Photo of the Week. The (overexposed) crescent Moon
less than a day shy of first quarter hovers over Jupiter.
Astronomy news for the week starting Friday, May 17, 2013.
The Moon begins our week in its first
quarter the night of Friday, May 17, about the time of Moonset
in North America. Look for Regulus to the north and a bit east
of it. The Moon then waxes through the
week in its gibbous phase until it hits full the night of Friday the 24th (rather
the morning of the 25th), when it will undergo a
penumbral eclipse that is so marginal it will be impossible to
see. The night of Tuesday the 21st, the Moon will lie to the
west of Spica in Virgo, while the following night it
will be to the southwest of Saturn.
'Tis the gathering of the planets once again, but close to the
northwestern horizon in evening twilight, making them difficult if
not impossible to see. But if you have a flat horizon, a
brilliantly clear sky, and some dedication (and binoculars) you
might (especially toward the end of the week) catch
Jupiter (on top),
Venus (below), and Mercury (to the right of Venus). Venus is
brightest, Jupiter next. By the end of twilight, they are gone.
As the evenings progress, Jupiter is heading down, but both Venus
and especially Mercury are heading up. Well up and to the right,
the bright star Capella in Auriga hovers over the scene.
The darkened planetary sky is left to
Saturn. Nicely up in the southeast after the sky darkens, the
ringed planet is in
retrograde, moving slowly westerly against the stars.

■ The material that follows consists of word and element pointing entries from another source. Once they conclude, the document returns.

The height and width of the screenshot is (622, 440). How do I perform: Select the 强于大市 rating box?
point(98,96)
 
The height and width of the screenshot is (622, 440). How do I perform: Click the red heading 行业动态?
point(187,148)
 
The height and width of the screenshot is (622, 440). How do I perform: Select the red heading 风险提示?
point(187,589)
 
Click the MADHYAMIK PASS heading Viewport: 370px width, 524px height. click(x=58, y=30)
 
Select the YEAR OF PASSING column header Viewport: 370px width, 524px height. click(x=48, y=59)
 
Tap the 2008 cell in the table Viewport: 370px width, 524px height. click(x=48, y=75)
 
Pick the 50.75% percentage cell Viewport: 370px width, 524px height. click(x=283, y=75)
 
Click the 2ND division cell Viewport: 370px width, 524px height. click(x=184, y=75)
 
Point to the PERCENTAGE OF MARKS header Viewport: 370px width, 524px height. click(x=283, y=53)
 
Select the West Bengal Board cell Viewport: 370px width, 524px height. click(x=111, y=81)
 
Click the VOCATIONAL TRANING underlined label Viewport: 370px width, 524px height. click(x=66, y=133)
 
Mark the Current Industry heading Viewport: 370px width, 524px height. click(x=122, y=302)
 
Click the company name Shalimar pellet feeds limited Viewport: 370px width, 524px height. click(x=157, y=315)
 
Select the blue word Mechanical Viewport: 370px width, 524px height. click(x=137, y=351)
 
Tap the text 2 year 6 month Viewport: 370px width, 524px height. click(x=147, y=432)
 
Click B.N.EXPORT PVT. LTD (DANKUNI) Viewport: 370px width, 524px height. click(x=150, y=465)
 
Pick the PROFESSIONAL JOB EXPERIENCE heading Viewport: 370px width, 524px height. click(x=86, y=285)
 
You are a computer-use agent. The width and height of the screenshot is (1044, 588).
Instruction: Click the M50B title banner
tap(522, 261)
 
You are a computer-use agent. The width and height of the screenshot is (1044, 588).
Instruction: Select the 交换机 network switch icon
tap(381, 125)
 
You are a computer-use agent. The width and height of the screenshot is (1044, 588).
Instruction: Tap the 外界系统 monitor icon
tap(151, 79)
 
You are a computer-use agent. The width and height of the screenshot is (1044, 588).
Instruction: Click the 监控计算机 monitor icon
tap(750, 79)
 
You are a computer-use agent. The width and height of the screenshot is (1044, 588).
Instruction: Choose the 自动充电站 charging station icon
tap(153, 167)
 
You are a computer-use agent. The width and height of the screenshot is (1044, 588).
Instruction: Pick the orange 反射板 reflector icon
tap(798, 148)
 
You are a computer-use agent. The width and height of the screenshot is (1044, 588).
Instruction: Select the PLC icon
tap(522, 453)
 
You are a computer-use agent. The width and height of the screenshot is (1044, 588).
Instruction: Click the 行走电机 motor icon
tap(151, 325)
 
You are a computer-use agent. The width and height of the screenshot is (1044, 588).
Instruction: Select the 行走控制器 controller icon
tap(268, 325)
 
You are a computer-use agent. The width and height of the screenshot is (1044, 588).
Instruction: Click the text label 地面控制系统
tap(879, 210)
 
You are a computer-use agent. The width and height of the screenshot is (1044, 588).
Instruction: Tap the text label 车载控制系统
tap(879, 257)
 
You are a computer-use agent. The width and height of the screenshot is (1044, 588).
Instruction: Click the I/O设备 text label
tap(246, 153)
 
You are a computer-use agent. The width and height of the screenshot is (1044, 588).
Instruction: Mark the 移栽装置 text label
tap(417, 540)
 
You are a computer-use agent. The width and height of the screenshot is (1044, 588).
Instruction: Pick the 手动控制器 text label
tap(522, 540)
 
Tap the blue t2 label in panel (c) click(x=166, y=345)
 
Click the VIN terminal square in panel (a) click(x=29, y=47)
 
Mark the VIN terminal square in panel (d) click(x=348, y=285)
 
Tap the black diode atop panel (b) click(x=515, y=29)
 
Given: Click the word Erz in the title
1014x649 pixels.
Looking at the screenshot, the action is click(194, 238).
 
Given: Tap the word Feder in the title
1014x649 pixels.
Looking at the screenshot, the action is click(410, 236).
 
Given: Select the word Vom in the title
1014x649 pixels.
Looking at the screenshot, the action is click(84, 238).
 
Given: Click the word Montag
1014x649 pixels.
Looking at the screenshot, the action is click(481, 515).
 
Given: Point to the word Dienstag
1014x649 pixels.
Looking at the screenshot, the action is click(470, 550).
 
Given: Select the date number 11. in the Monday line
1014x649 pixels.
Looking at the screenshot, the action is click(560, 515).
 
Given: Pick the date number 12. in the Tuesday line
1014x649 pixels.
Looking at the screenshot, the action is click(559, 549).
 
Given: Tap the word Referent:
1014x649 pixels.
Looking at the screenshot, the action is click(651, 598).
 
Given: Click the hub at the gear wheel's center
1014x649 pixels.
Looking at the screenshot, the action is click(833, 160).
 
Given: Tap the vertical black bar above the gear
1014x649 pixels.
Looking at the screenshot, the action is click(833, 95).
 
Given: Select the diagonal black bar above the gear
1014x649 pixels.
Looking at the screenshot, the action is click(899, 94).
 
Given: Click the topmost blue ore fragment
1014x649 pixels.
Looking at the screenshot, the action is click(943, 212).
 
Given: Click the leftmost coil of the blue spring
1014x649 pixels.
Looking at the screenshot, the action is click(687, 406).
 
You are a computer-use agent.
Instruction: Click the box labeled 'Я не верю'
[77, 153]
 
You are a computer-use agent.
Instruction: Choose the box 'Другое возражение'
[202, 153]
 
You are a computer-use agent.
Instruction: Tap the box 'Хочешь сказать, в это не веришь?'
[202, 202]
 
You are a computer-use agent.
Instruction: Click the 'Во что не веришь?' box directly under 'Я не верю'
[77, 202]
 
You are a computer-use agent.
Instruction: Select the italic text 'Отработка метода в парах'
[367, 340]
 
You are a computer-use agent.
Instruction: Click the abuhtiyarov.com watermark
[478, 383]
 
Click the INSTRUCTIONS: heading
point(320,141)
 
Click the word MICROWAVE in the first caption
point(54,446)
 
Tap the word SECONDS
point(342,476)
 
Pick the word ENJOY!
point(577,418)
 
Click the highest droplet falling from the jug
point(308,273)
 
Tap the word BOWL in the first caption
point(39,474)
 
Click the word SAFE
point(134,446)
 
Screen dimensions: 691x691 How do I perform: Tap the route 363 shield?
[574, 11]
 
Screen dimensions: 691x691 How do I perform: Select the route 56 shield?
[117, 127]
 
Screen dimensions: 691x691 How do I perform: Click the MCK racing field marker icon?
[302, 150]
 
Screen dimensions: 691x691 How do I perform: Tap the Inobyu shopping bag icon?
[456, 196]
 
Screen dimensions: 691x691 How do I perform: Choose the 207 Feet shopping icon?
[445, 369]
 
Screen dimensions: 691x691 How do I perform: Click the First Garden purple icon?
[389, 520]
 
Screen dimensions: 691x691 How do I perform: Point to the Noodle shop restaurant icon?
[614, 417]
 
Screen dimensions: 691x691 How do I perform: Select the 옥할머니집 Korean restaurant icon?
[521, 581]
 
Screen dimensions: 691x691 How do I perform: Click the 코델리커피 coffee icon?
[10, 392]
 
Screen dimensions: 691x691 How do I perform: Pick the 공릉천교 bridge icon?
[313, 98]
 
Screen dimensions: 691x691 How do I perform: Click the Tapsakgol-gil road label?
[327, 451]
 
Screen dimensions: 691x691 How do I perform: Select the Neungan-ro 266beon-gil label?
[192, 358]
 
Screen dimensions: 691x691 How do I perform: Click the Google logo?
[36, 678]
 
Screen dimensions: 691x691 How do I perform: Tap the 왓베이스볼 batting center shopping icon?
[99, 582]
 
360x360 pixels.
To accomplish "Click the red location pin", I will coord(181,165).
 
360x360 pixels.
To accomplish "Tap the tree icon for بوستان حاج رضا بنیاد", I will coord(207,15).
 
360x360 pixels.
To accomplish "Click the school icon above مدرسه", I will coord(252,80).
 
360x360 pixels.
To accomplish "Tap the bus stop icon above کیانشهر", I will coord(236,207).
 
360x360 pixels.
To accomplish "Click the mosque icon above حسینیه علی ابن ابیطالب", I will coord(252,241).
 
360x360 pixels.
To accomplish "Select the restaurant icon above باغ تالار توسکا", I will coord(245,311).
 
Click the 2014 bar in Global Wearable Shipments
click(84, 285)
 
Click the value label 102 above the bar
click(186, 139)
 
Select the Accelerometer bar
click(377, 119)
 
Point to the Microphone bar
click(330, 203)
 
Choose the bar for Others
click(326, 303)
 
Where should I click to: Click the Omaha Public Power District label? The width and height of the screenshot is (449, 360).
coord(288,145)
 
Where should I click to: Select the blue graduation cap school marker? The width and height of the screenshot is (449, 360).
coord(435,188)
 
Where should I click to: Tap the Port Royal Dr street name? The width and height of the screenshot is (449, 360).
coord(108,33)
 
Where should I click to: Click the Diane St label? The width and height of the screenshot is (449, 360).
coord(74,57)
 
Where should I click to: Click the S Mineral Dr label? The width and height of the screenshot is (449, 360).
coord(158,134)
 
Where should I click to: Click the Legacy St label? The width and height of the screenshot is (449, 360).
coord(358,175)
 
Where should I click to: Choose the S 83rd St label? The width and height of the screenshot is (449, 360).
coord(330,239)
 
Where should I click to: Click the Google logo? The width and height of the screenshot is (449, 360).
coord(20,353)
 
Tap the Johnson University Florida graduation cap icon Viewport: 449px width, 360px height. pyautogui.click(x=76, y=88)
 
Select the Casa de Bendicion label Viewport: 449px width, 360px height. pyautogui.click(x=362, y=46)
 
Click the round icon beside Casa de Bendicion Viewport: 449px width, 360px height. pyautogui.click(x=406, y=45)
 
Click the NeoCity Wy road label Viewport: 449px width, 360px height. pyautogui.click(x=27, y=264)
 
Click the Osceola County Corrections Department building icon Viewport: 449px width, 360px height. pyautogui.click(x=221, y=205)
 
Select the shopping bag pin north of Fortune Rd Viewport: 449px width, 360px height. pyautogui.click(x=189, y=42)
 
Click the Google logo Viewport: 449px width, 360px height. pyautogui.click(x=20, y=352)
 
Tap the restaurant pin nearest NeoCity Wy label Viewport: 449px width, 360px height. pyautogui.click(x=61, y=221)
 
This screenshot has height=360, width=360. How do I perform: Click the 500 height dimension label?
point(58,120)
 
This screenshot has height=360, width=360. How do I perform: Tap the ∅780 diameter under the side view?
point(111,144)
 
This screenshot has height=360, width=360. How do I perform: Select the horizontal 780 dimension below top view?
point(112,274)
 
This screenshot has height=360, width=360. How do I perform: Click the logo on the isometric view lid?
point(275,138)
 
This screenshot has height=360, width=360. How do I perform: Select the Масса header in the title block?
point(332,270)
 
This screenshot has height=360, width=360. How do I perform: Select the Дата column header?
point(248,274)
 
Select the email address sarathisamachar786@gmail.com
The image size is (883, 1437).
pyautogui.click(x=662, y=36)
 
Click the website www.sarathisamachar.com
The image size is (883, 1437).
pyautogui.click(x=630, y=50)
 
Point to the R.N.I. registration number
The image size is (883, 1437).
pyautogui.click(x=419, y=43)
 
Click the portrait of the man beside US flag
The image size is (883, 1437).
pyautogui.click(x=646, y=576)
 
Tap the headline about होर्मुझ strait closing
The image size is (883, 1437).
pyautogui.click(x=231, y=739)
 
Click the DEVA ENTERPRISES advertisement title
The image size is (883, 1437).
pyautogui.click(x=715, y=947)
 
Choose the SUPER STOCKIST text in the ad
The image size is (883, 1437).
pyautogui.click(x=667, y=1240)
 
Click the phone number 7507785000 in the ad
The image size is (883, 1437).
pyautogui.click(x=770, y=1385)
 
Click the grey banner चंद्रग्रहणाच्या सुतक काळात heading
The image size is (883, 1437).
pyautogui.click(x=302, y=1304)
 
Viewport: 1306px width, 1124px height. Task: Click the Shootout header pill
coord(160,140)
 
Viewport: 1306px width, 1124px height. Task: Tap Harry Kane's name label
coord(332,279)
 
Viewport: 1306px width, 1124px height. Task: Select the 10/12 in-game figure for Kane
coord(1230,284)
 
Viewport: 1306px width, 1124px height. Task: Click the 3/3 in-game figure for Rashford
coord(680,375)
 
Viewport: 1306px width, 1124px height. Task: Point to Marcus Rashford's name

Saturn has now moved from Libra across the formal boundary back to into Virgo,
about 14 degrees due east of Virgo's luminary, Spica. Crossing the
meridian to the south around 11:30 PM
Daylight Time, Saturn then sets in the southwest as twilight
brightens the eastern sky. Buried within the glow is Mars, which
will not make the scene until say late July, when it rises at the
beginning of dawn.
Look down and to the right of Spica to find box-like Corvus (the Crow). Some 40 degrees
south of it and out of sight below the horizon for most Americans
(and all Canadians) is that great icon of the southern skies, Crux, the Southern Cross. From the
deep southern US, though, you can pick it up, the scene of the
Cross followed by Beta and Alpha Centauri (the closest star)
especially good from Hawaii. Directly below Spica and near the
horizon for most of us sprinkle the stars of northern Centaurus.